For convenience, you can use the following commands to download and execute the script:

cd offline-keptn
curl -L https://raw.githubusercontent.com/keptn/keptn/0.19.3/installer/airgapped/pull_and_retag_images.sh -o pull_and_retag_images.sh
chmod +x pull_and_retag_images.sh
KEPTN_TAG=0.19.3 ./pull_and_retag_images.sh "your-registry.localhost:5000/"
cd ..

Be sure to include the trailing slash for the registry url (e.g., your-registry.localhost:5000/).

Installation

Keptn’s Helm chart allows you to specify the name of all images, which can be especially handy in air-gapped systems where you cannot access DockerHub for pulling the images.

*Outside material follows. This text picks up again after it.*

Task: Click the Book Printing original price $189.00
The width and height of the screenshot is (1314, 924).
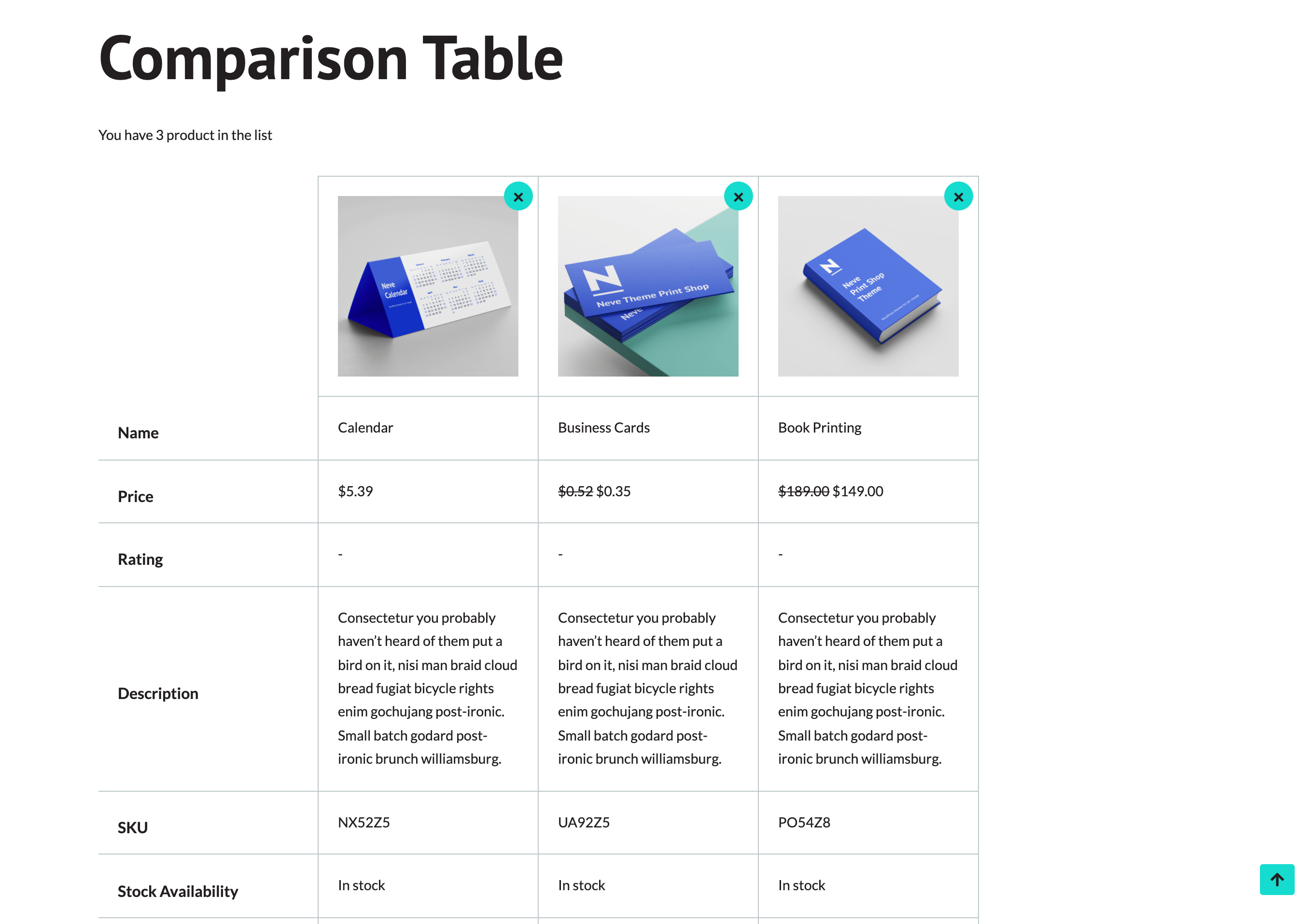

A helper script for this is provided in our Git repository: https://github.com/keptn/keptn/blob/master/installer/airgapped/install_keptn.sh

For convenience, you can use the following commands to download and execute the script:

cd offline-keptn
curl -L https://raw.githubusercontent.com/keptn/keptn/0.19.3/installer/airgapped/install_keptn.sh -o install_keptn.sh
chmod +x install_keptn.sh
./install_keptn.sh "your-registry.localhost:5000/" keptn-0.19.3.tgz helm-service-0.19.3.tgz jmeter-service-0.19.3.tgz
cd ..

Install Keptn using a Root-Context

The Helm Chart allows customizing the root-context for the Keptn API and Bridge. By default, the Keptn API is located under http://HOSTNAME/api and the Keptn Bridge is located under http://HOSTNAME/bridge. By specifying a value for prefixPath, the prefix used for the root-context can be configured. For example, if a user sets prefixPath=/mykeptn in the Helm install/upgrade command, the Keptn API is located under http://HOSTNAME/mykeptn/api and the Keptn Bridge is located under http://HOSTNAME/mykeptn/bridge:

helm upgrade keptn keptn --install -n keptn --create-namespace --wait --version=0.19.3 --repo=https://charts.keptn.sh --set=apiGatewayNginx.type=LoadBalancer,prefixPath=/mykeptn

Install Keptn with externally hosted MongoDB

If you want to use an externally hosted MongoDB instead of the MongoDB installed by Keptn, please use the helm upgrade command as shown below. Basically, provide the MongoDB host, port, user, and password in form of a connection string.

helm upgrade keptn keptn --install -n keptn --create-namespace
--set=mongo.enabled=false,
      mongo.external.connectionString=<YOUR_MONGODB_CONNECTION_STRING>,
      mongo.auth.database=<YOUR_DATABASE_NAME>

Keptn has no opinion about how to fine-tune the database connection. We recommend that the user specify any special configuration via the connection string parameter in the mongo.external.connectionString helm value.